WHAT YOU WILL DO:
**A)** Please rewrite the part of the Christmas 2013 post that opens with the words containing "We spent Christmas" and closes with "family of 3!", changing "Christmas Eve" to "December 24".
**B)** Answer these questions from the Christmas 2013 post.
(i) What was the name of Santa's elf who visited the home?
(ii) The writer took the whole week of Christmas off for the first time in how many years?
(iii) At about what time did Liam get up on Christmas morning?

Wednesday, December 25, 2013

Christmas 2013

I love Christmas. This year was no exception. Even though I was 8 months pregnant, it was so magical and exciting. Liam completely understood the magic of Christmas, and was eagerly waiting for Santa. This was also the first year that Santa's elf "Star" visited our home to check on Liam's behavior. I will admit that Star did not make it to the North Pole nightly, and found a spot in the house that he liked to stay for a few days at a time. We told Liam it was because he was so well behaved, that Star did not need to go report to Santa. Liam was already of the "nice list". It's pretty cute that although I'm writing this in January, Liam still talks about "not getting presents from Santa" if you make "bad choices". Let's hope this continues through 2014. It's pretty cute.

We had so much fun shopping for Liam, as this was the first year he had a list of items he wanted. What made this year so much fun and relaxing was that since I was pregnant, I didn't wait until the last minute to shop or wrap presents! I felt like I could really enjoy the little moments. This was also the first time in 8 years, that I took the whole week of Christmas off. It was wonderful, and I will cherish all the time I got with my boy. We got to play, laugh, bake Christmas cookies, and just slow down. We talked about Jesus and his birthday, and read lots and lots of books. It was awesome, and just made the Holiday season that much better.

We spent Christmas Eve at Matt's Aunt and Uncle's house. My mom and Matt's parents stayed the night at our house, and after we opened presents we went to Matt's sisters house for breakfast. We let Liam sleep in our bed on Christmas Eve since we had guests. I was up at 6:00am so excited for him to wake up. He didn't get up until almost 7:15am and it was killing me! I think I was more excited than him. His first words when he saw all of his presents and family was "What the heck?" I don't know where that came from? I think he was so shocked, he didn't know what to say. It's a memory I won't forget, and our last Christmas as a family of 3!

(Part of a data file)
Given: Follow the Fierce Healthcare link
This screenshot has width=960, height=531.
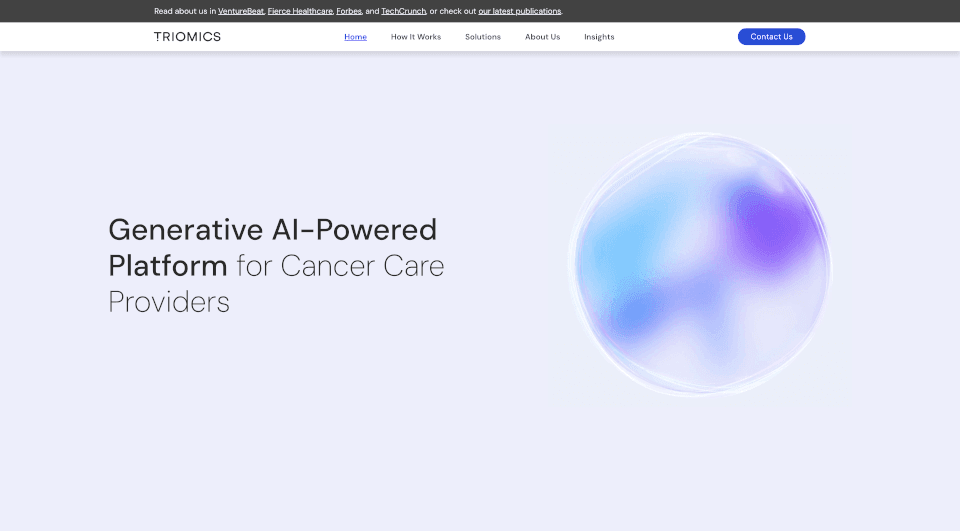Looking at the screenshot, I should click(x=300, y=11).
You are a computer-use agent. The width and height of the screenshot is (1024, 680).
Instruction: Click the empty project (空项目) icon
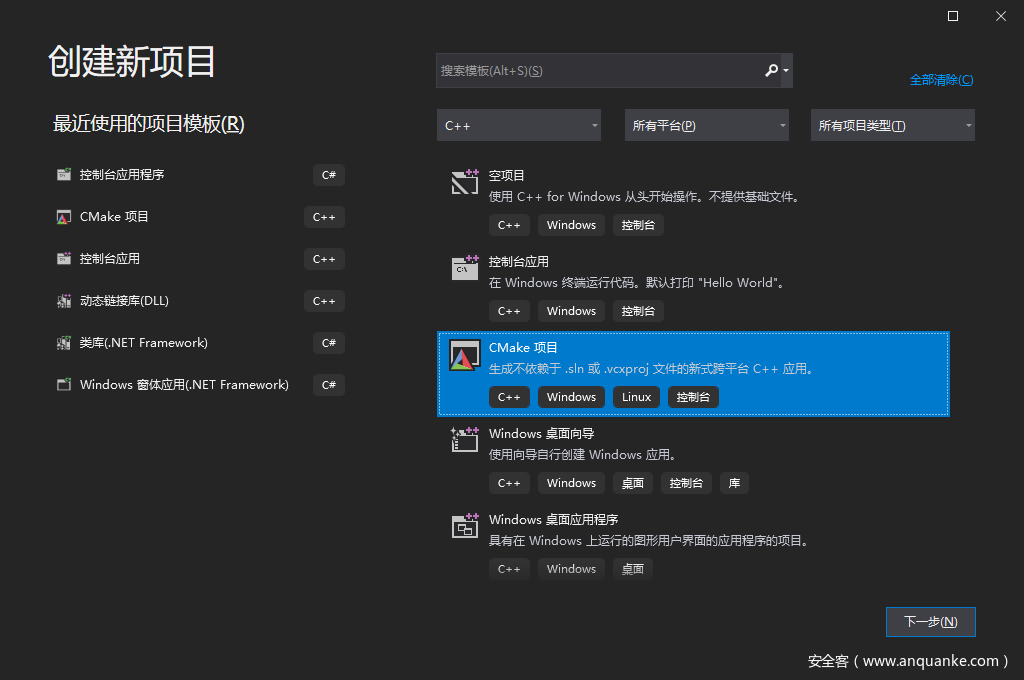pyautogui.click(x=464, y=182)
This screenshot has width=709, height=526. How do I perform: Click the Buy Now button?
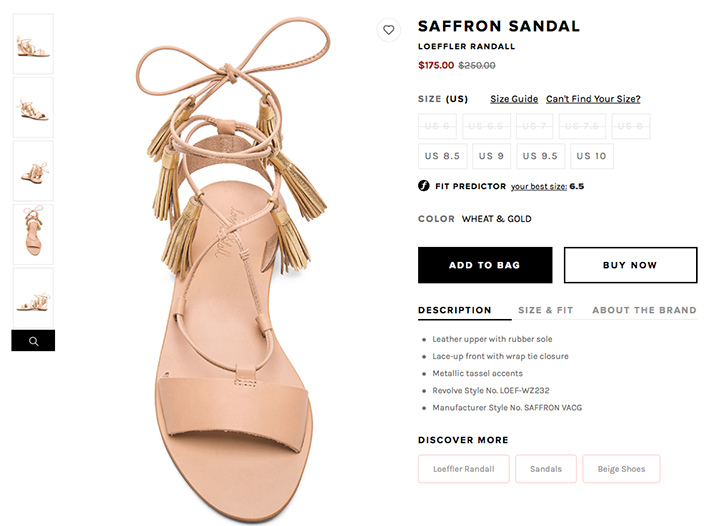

TASK-BY-TASK SOLUTIONS:
**A)**
We spent December 24 at Matt's Aunt and Uncle's house. My mom and Matt's parents stayed the night at our house, and after we opened presents we went to Matt's sisters house for breakfast. We let Liam sleep in our bed on December 24 since we had guests. I was up at 6:00am so excited for him to wake up. He didn't get up until almost 7:15am and it was killing me! I think I was more excited than him. His first words when he saw all of his presents and family was "What the heck?" I don't know where that came from? I think he was so shocked, he didn't know what to say. It's a memory I won't forget, and our last Christmas as a family of 3!

**B)**
(i) Star
(ii) 8 years
(iii) Almost 7:15am